Ntahiraja was reacting to this week's appeal by the UNHCR for 350 million euros to support 430,000 Burundian refugees in Tanzania, Rwanda, Democratic Republic of Congo and Uganda.

In its recently published Burundi refugee response plan, the UNHCR said the situation “seems at risk of being forgotten” and has received only 21 percent of the required funds.

“The UNHCR is claiming that over 430,000 Burundian refugees went into exile since 2015 and live in refugee camps. The figure is wrong because over 200,000 of them have already returned home," according to Ntahiraja.

He added that some Burundians who fled the country were not refugees but economic and religious migrants, criminals or self-exiled politicians.

Congolese offensive risks huge new displacement

A military offensive launched last month by Congolese troops against Ugandan insurgents in eastern Democratic Republic of Congo is likely to force nearly 370,000 people from their homes, the United Nations said on Thursday, according to the East African.

The fallout from a joint effort by Congo and Uganda to defeat the Allied Democratic Forces will compound Africa’s worst displacement crisis and further stretch meagre humanitarian resources, says the report.

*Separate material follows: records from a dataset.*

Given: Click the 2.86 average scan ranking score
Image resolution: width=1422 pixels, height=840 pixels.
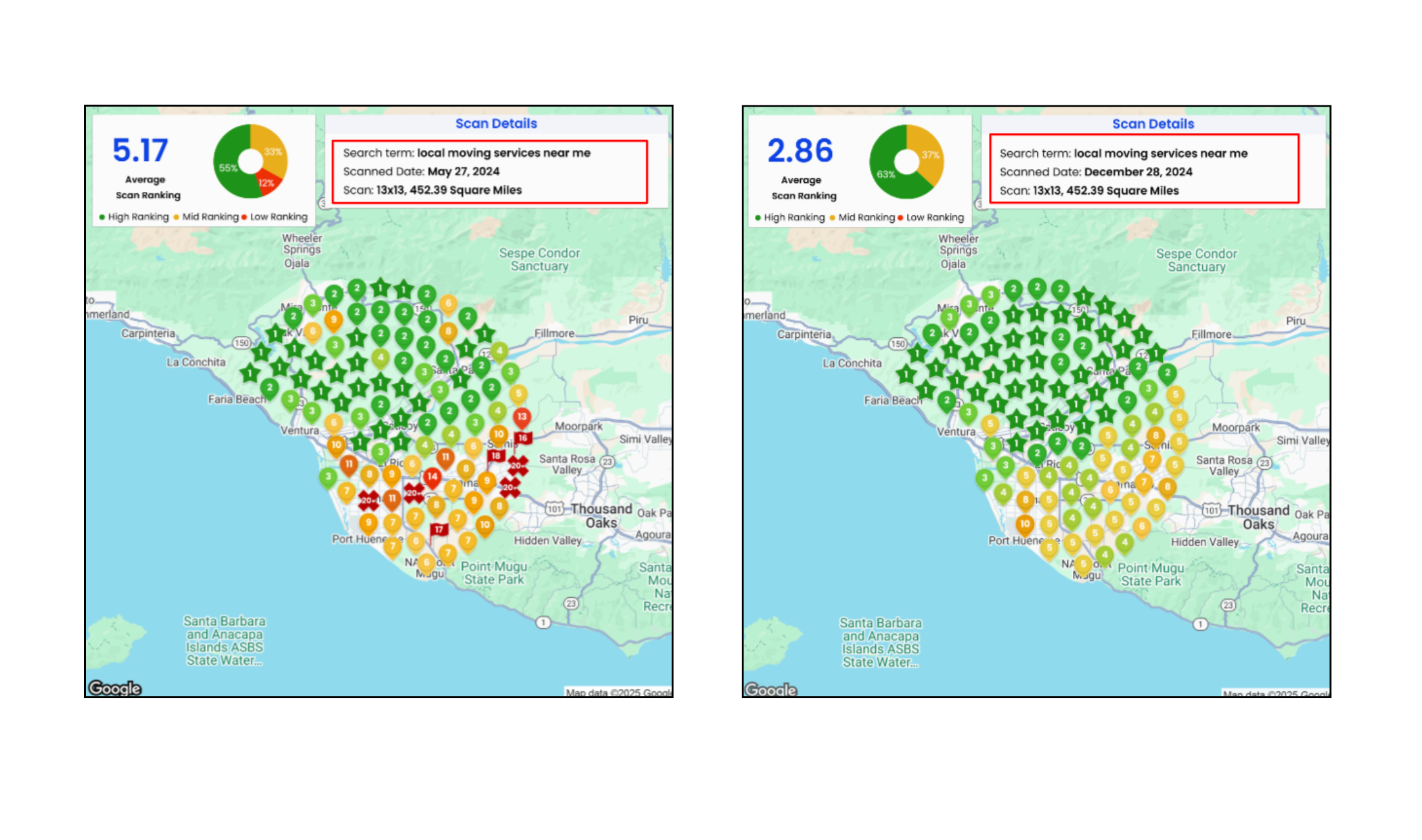Looking at the screenshot, I should 800,151.
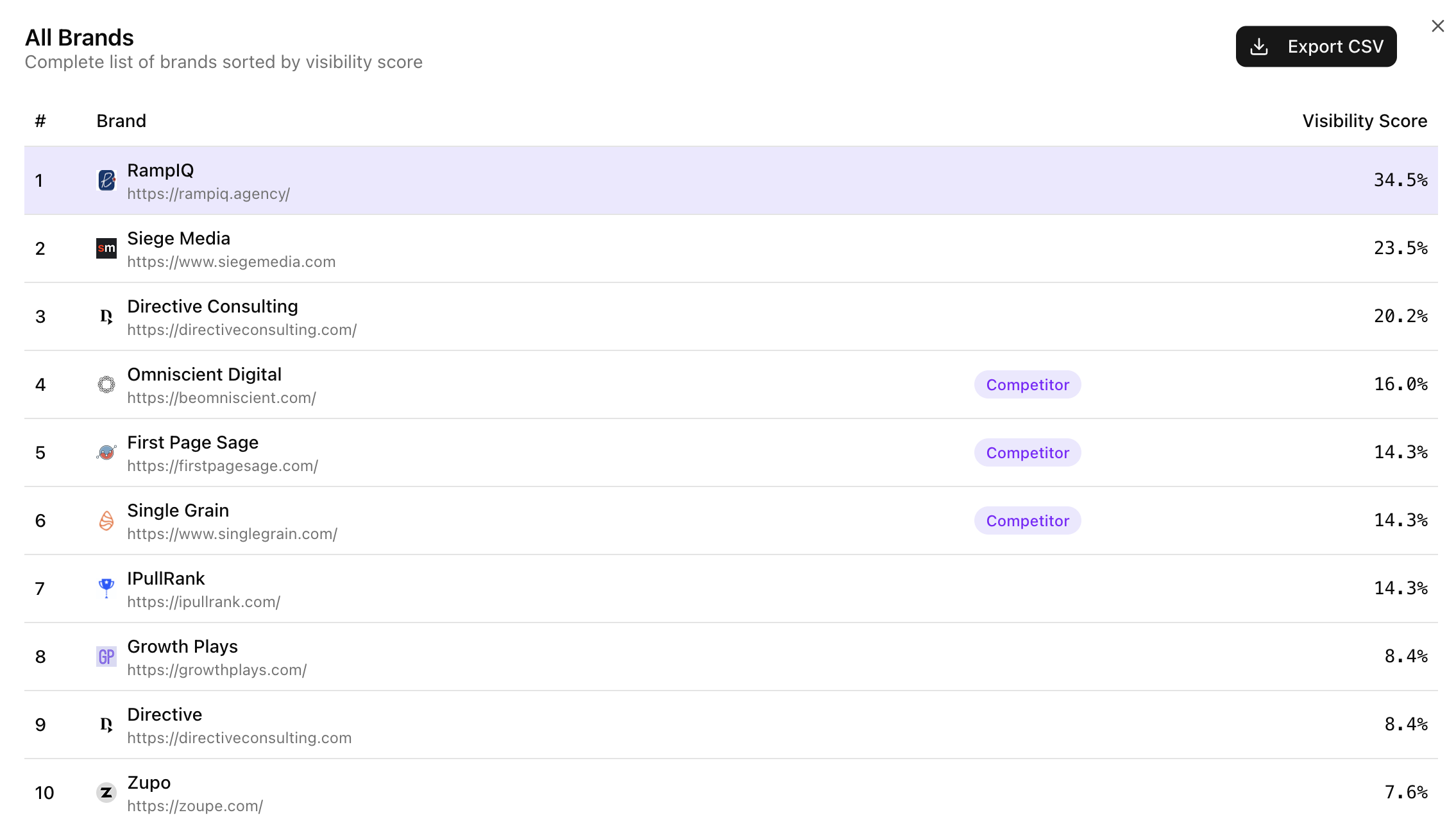This screenshot has width=1456, height=833.
Task: Open the siegemedia.com website link
Action: (x=232, y=262)
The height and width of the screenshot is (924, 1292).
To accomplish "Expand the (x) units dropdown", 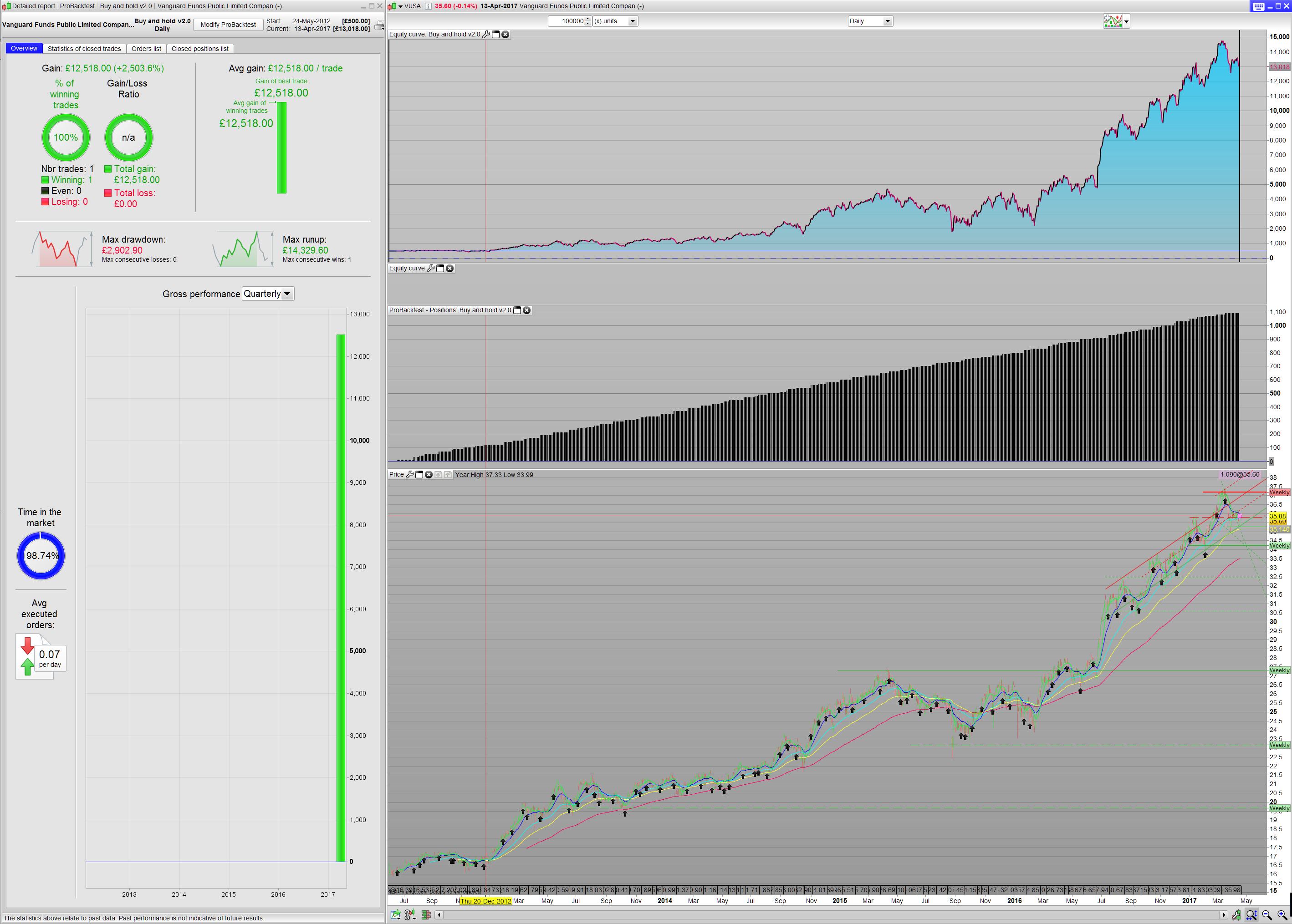I will point(632,21).
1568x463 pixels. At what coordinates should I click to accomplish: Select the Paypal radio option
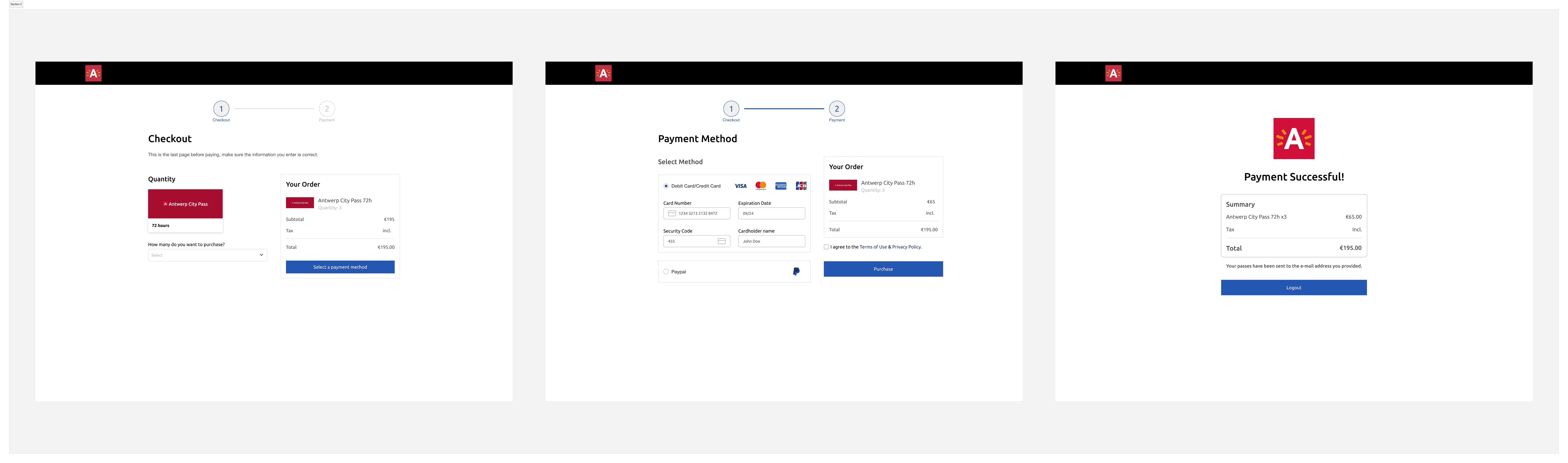coord(666,272)
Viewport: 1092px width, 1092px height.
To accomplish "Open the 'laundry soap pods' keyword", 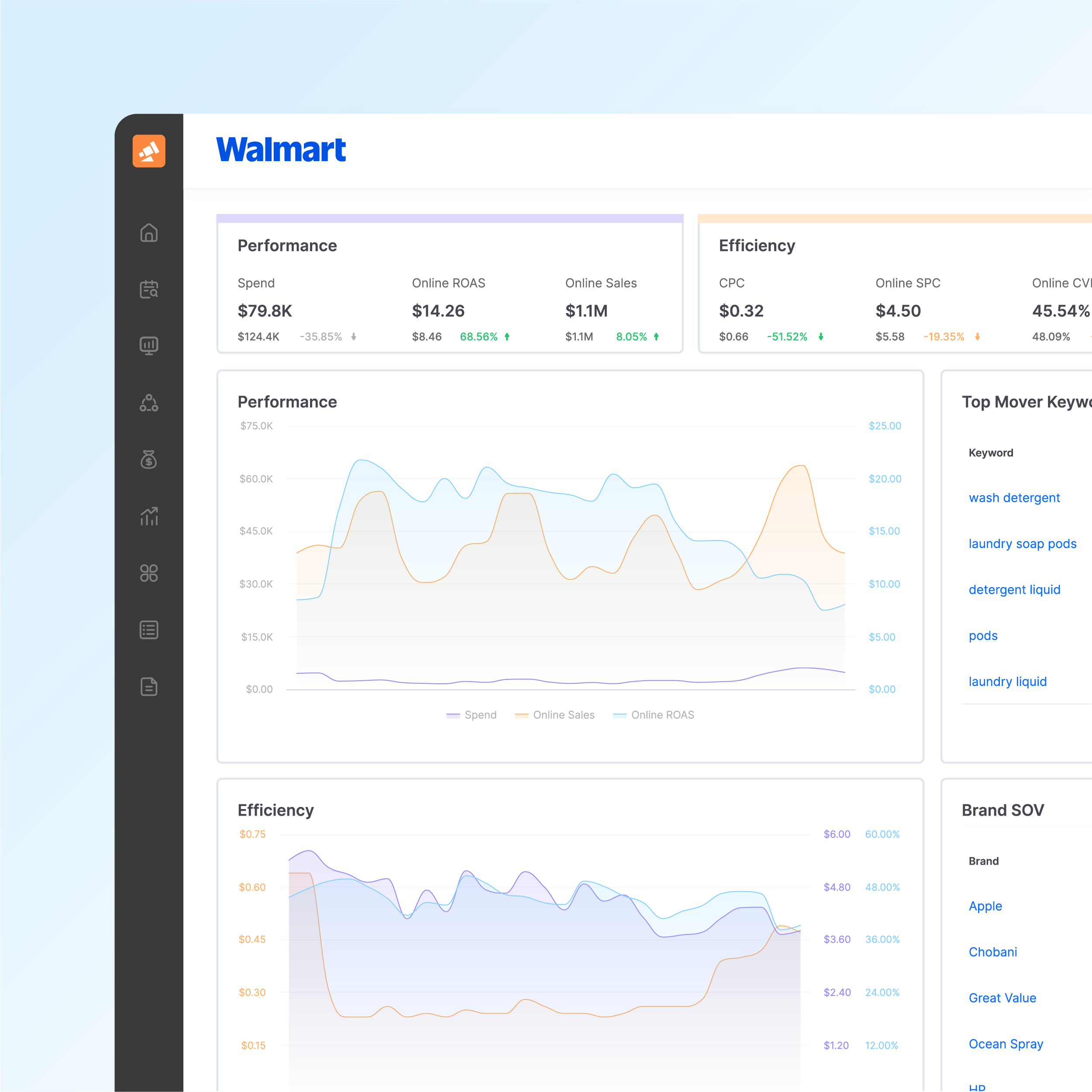I will tap(1022, 544).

Persistent conflict in Congo’s eastern borderlands with Uganda, Rwanda and Burundi and insurrection in the centre of the country have displaced 4.3 million people internally.

Last year the situation led the United Nations to declare Congo a level three humanitarian emergency - putting it on a par with Iraq, Syria and Yemen.

Plane lands, emergency door drops off

And the Kenyan Daily Nation reports that a Nigerian airline has blamed a passenger after one of its aircraft doors fell off shortly after landing.

The flight from Lagos to Abuja was taxiing on the runway when the emergency exit door came away.

Dana Air denied that the situation was caused by a mechanical fault, and said the door could not fall off "without a conscious effort by a passenger to open it".

Everyone on board has denied tampering with the door.

In a statement, Dana Air denied there were any problems with the door during the flight.